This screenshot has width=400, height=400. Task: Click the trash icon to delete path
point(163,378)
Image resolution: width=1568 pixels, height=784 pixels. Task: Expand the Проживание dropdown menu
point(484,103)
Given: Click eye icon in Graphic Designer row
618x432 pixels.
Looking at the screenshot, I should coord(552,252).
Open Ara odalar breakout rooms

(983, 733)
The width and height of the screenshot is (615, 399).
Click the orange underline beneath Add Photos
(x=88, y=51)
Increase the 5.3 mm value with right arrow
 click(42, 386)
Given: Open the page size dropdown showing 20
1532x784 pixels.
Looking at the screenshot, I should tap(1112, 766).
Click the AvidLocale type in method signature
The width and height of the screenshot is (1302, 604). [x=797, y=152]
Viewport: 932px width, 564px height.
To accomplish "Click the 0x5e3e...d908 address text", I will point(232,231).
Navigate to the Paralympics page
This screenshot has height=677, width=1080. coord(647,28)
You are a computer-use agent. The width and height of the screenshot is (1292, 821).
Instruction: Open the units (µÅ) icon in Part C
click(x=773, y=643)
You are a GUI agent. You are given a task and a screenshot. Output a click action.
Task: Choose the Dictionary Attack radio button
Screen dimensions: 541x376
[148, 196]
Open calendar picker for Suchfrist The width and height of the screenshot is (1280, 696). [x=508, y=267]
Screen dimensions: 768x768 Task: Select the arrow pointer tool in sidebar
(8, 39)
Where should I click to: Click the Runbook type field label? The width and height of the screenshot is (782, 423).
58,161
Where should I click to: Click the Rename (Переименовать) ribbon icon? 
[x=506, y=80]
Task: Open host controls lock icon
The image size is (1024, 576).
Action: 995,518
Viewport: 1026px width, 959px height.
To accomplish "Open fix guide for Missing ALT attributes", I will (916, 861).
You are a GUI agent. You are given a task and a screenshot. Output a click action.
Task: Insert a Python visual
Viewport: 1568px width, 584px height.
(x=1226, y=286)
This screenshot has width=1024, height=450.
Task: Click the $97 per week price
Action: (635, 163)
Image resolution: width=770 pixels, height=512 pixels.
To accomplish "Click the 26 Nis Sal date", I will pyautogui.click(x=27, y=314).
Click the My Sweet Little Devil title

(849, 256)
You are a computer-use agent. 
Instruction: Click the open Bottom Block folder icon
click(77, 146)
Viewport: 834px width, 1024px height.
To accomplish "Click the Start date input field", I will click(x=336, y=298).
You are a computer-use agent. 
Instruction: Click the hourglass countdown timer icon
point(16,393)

+++++

Work to be completed:
Give back, unchanged, the line containing "Screen dimensions: 768x768" and each line that comes after it in the entries above, ending with the last.

Task result:
Screen dimensions: 768x768 Task: Select the arrow pointer tool in sidebar
(8, 39)
Where should I click to: Click the Runbook type field label? The width and height of the screenshot is (782, 423).
58,161
Where should I click to: Click the Rename (Переименовать) ribbon icon? 
[x=506, y=80]
Task: Open host controls lock icon
The image size is (1024, 576).
Action: 995,518
Viewport: 1026px width, 959px height.
To accomplish "Open fix guide for Missing ALT attributes", I will (916, 861).
You are a GUI agent. You are given a task and a screenshot. Output a click action.
Task: Insert a Python visual
Viewport: 1568px width, 584px height.
(x=1226, y=286)
This screenshot has width=1024, height=450.
Task: Click the $97 per week price
Action: (635, 163)
Image resolution: width=770 pixels, height=512 pixels.
To accomplish "Click the 26 Nis Sal date", I will pyautogui.click(x=27, y=314).
Click the My Sweet Little Devil title

(849, 256)
You are a computer-use agent. 
Instruction: Click the open Bottom Block folder icon
click(77, 146)
Viewport: 834px width, 1024px height.
To accomplish "Click the Start date input field", I will click(x=336, y=298).
You are a computer-use agent. 
Instruction: Click the hourglass countdown timer icon
point(16,393)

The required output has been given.